◆ Stated problem:
Reproduce the records below from their first line up to and including the line with "center [343, 734].", keeping each character unchanged.

####################

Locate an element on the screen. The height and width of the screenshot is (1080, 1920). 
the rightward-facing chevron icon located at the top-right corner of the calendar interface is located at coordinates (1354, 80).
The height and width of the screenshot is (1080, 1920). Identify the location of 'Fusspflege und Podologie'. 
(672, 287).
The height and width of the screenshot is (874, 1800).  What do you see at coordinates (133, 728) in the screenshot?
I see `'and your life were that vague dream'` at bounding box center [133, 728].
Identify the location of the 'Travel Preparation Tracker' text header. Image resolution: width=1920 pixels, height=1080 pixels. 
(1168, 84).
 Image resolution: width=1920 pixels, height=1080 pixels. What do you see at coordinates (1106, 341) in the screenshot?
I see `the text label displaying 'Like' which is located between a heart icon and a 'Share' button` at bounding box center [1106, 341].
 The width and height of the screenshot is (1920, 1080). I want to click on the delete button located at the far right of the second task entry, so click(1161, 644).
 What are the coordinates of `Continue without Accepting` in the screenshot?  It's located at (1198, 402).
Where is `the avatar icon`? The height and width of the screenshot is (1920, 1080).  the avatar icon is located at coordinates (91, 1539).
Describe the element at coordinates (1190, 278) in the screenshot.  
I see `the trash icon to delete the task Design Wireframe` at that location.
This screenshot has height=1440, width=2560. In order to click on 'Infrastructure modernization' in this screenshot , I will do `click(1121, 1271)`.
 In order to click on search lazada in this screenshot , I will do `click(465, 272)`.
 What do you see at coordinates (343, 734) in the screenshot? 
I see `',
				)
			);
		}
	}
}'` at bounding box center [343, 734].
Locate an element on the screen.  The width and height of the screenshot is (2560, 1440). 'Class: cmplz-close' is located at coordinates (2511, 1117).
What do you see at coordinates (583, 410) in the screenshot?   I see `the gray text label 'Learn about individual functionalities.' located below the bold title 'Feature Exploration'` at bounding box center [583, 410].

####################

◆ Solution to the exercise:
Locate an element on the screen. The height and width of the screenshot is (1080, 1920). 
the rightward-facing chevron icon located at the top-right corner of the calendar interface is located at coordinates (1354, 80).
The height and width of the screenshot is (1080, 1920). Identify the location of 'Fusspflege und Podologie'. 
(672, 287).
The height and width of the screenshot is (874, 1800).  What do you see at coordinates (133, 728) in the screenshot?
I see `'and your life were that vague dream'` at bounding box center [133, 728].
Identify the location of the 'Travel Preparation Tracker' text header. Image resolution: width=1920 pixels, height=1080 pixels. 
(1168, 84).
 Image resolution: width=1920 pixels, height=1080 pixels. What do you see at coordinates (1106, 341) in the screenshot?
I see `the text label displaying 'Like' which is located between a heart icon and a 'Share' button` at bounding box center [1106, 341].
 The width and height of the screenshot is (1920, 1080). I want to click on the delete button located at the far right of the second task entry, so click(1161, 644).
 What are the coordinates of `Continue without Accepting` in the screenshot?  It's located at (1198, 402).
Where is `the avatar icon`? The height and width of the screenshot is (1920, 1080).  the avatar icon is located at coordinates (91, 1539).
Describe the element at coordinates (1190, 278) in the screenshot.  
I see `the trash icon to delete the task Design Wireframe` at that location.
This screenshot has height=1440, width=2560. In order to click on 'Infrastructure modernization' in this screenshot , I will do `click(1121, 1271)`.
 In order to click on search lazada in this screenshot , I will do `click(465, 272)`.
 What do you see at coordinates (343, 734) in the screenshot? 
I see `',
				)
			);
		}
	}
}'` at bounding box center [343, 734].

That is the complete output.